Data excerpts
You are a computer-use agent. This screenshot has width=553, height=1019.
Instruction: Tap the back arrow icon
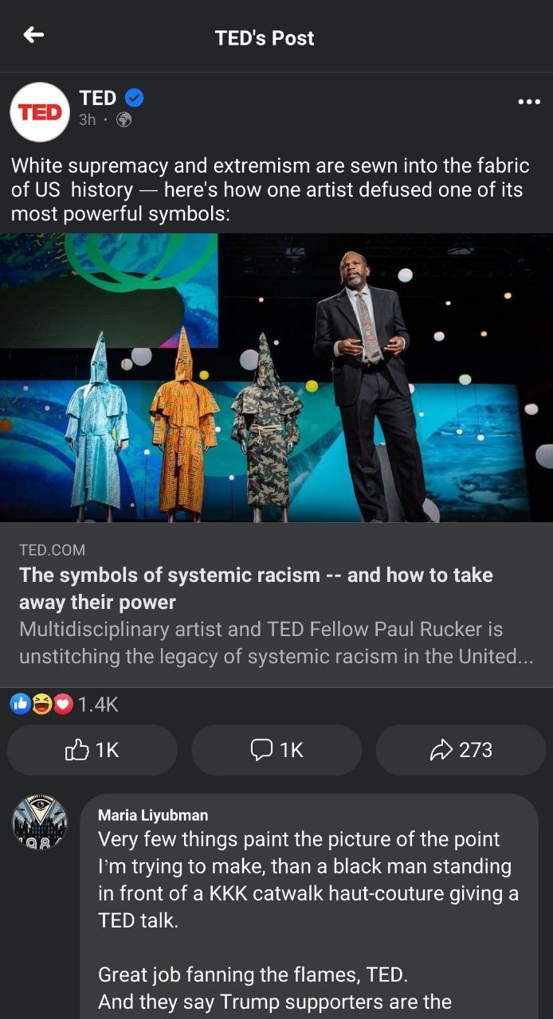coord(33,35)
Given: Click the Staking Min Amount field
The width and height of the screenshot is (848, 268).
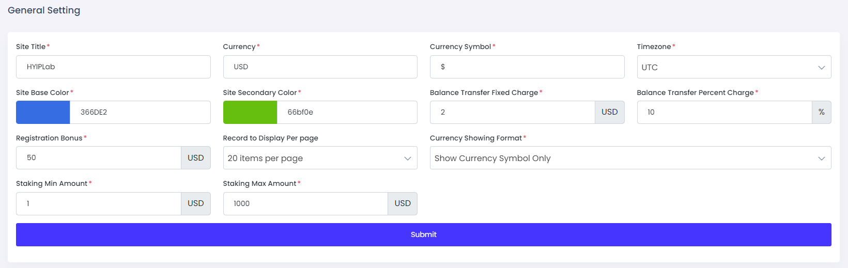Looking at the screenshot, I should pyautogui.click(x=98, y=203).
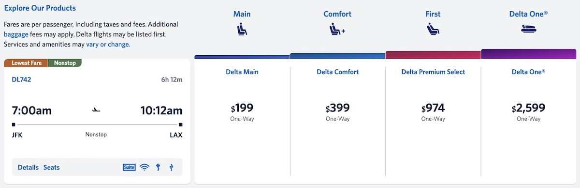Open the vary or change link

coord(108,44)
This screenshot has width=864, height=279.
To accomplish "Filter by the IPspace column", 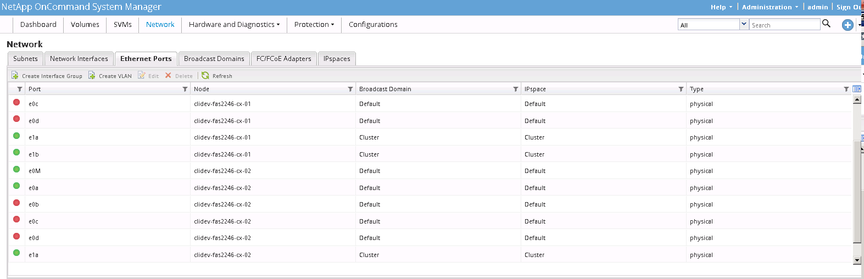I will click(x=681, y=89).
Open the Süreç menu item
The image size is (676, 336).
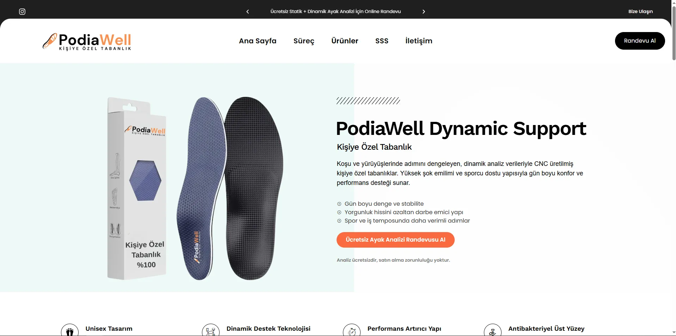point(304,41)

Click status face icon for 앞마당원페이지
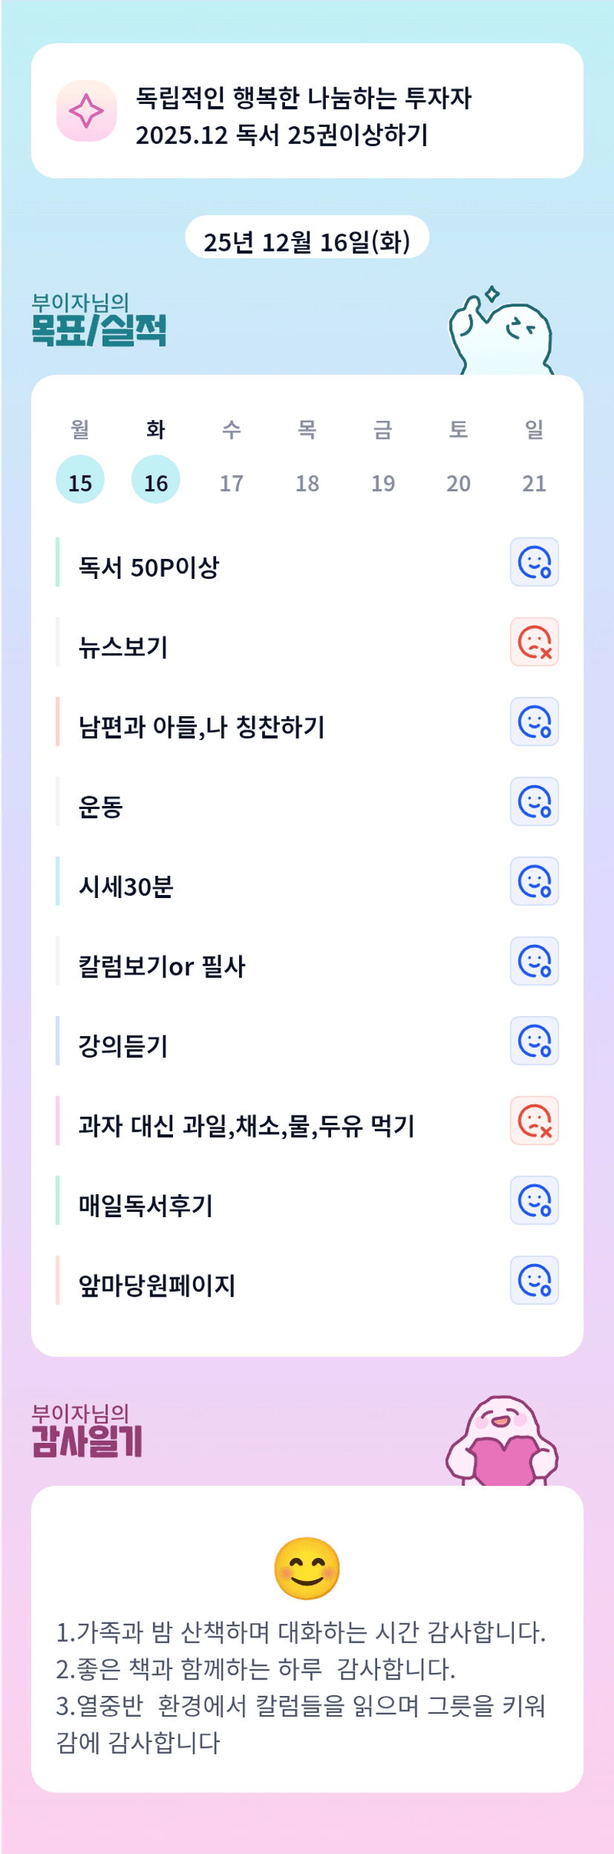click(x=534, y=1280)
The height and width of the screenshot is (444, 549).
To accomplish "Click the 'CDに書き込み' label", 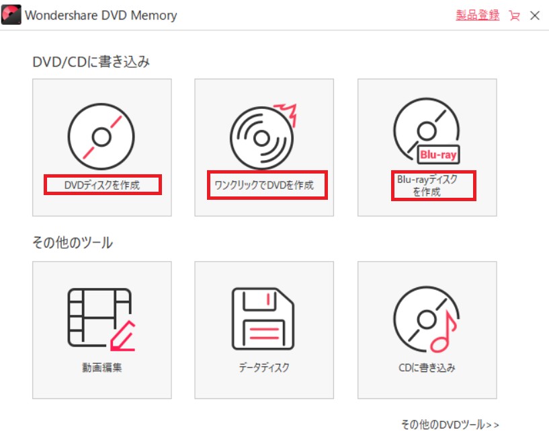I will click(427, 367).
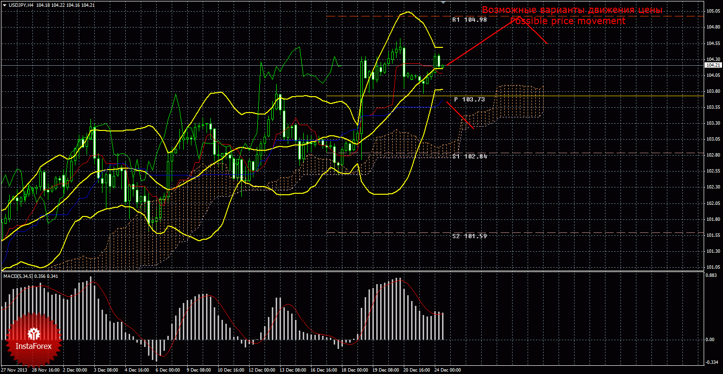Click the S2 101.59 support label

(x=469, y=236)
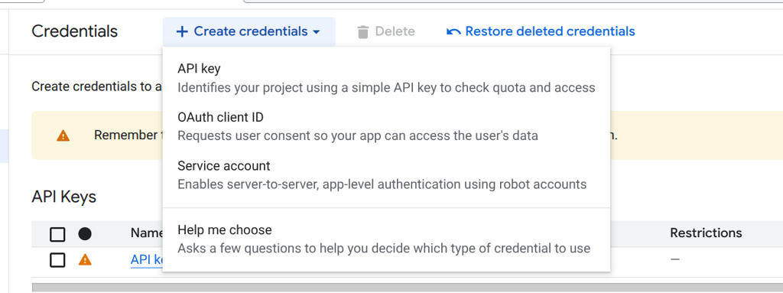Click the Restrictions column header

pyautogui.click(x=706, y=233)
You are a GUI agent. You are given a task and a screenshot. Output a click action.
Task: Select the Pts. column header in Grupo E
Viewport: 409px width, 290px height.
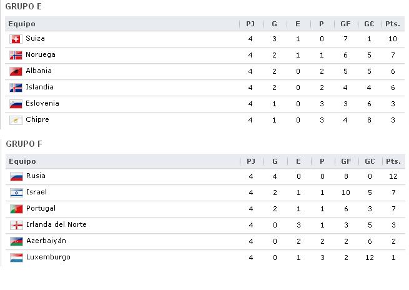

> EXERCISE DIRECTIONS: Counting the line with "You are a GUI" and the last line of the data above, transcribe those two lines and every line between them exactly, without the pictures.

> EXERCISE SOLUTION:
You are a GUI agent. You are given a task and a screenshot. Output a click action.
Task: Select the Pts. column header in Grupo E
Viewport: 409px width, 290px height.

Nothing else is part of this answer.